7

Hani, Allah sana iki bölükten birinin şüphesiz sizin olacağını va'dediyordu. Siz ise dikensizin (silâhsızın) sizin olmasını istiyordunuz. Allah ise kelimeleri ile hakkı gerçekleştirmek ve kâfirlerin kökünü kesmek istiyordu.

"Hani, Allah sana iki bölükten birini va’dediyordu": Tefsirciler şöyle demişlerdir: Ebû Süfyan, Kureyş kervanı ile Şam’dan dönüyordu, Bedir’e yaklaşınca, Cebrâil indi; bunu Peygamber sallallahu aleyhi ve sellem’e haber verdi. O da Bedir’e gitmek üzere bir grup ashabı ile çıktı. Bu da onlara (kervana) ulaştı. Amr b. Damdam el - Ğifari’yi yardım istemek amacıyla Mekke’ye gönderdiler. Kureyşliler de onu müdafaa etmek için çıktı. Ebû Süfyan deniz sahiline ulaştı, Resûlüllah’ın elinden kurtuldu. Cebrâil de bu âyeti indirdi:

"Hani Allah size va’dediyordu".

Mana şöyledir: O zamanı hatırlayın ki, Allah size iki bölükten birini va’dediyordu. İki bölük: Ebû Süfyan ve yanındaki malla Ebû Cehil ve yanındaki Kureyşlilerdir. Ebû Süfyan yanındaki malı kaçırınca Kureyş’e: Eğer kervanınızı korumak için çıktınızsa, ben onu sizin için kurtardım, diye yazdı. Ebû Cehil de: Allah'a yemin ederiz ki, dönmeyeceğiz, dedi. Resûlüllah sallallahu aleyhi ve sellem de, onları kastederek çıktı. Ashabı bundan hoşlanmadılar; savaşmayı değil de ganimet olacak bölüğü elde etmek istediler. İşte: "Sİlâhsızın sizin olmasını istiyorsunuz” dediği budur. Fülanün şakissİlâh, ve şakkün fissİlâh ve şaikün denir ki, sİlâhlı manasınadır. Dikene mecazen sİlâh denmesi, sivri ve keskin olmasındandır. Maeşedde şevkete beni fülanin denir ki: Silâhları ne de keskindir, demektir. Ahfeş de: "Zatüşşevke” diyerek müennes zikredilmesi, taife (bölük) manası itibariyledir, demiştir.

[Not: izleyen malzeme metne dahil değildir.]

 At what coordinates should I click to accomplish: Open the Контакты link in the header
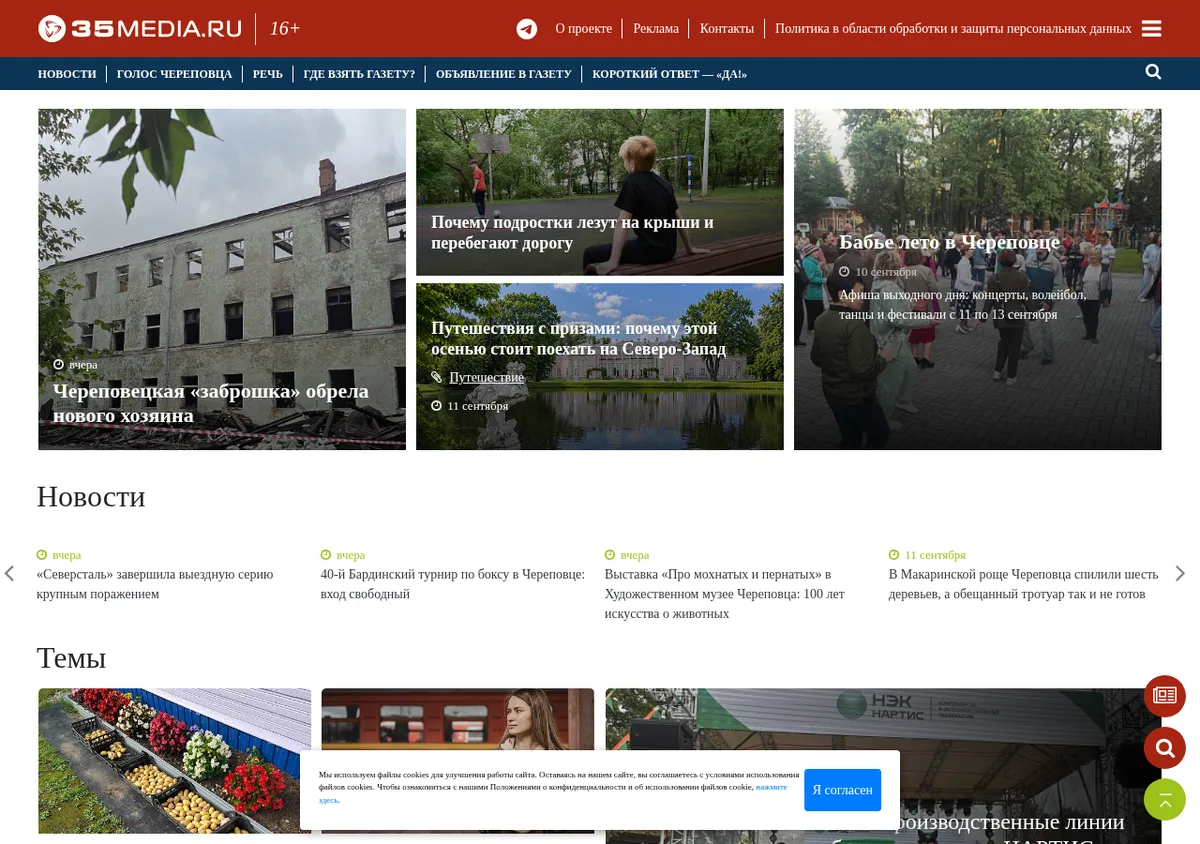click(x=727, y=29)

"Allah ise hakkı gerçekleştirmek istiyor":

Haktan ne kastedildiği hususunda da iki görüş vardır:

Birincisi: O, İslâm’dır, bunu da İbn Abbâs ile diğerleri demişlerdir.

İkincisi: O, Kur’ân’dır,

Mana da şöyledir: Sana Kur’ândan indirdiğini gerçekleştirmek istiyor.

"Kelimeleri ile": İlm-i ezelisinde dini güçlendireceğine dair vaatleriyle, meselâ:

"Onu bütün dinlerin üzerine çıkarsın diye” (Tevbe: 33) kavli gibi.

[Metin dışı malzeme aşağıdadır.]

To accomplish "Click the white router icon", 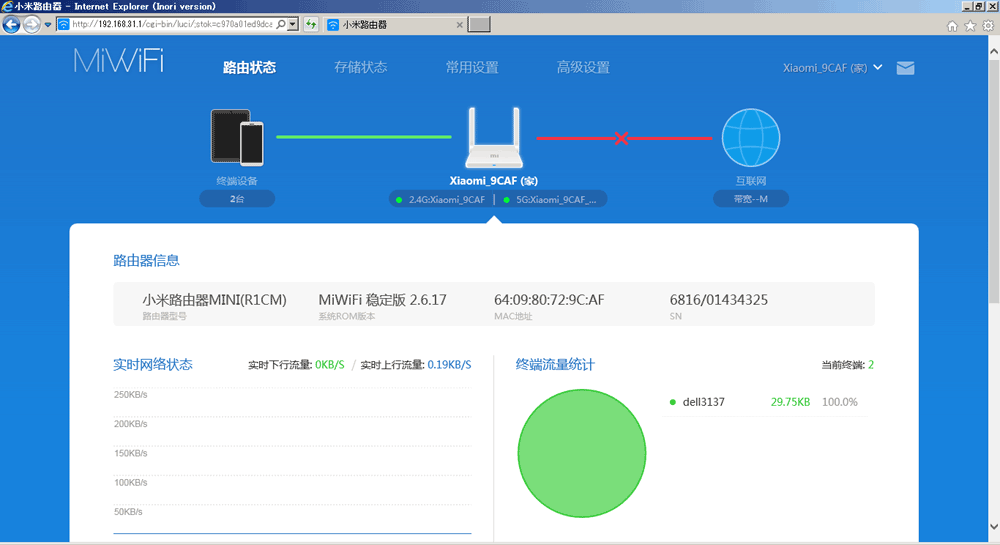I will click(x=494, y=140).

"Kâfirlerin kökünü kesmek istiyordu": Bunu da En’am: 45’te açıklamış bulunuyoruz.

"Hakkı gerçekleştirmek için":

Mana şöyledir: Hakkı gerçekleştirmek için kâfirlerin kökünü kesmek istiyor. Bu hak üzerinde de geçen iki görüş vardır. Bâtıll ise: Şirktir. Burada mücrimler ise: Müşriklerdir.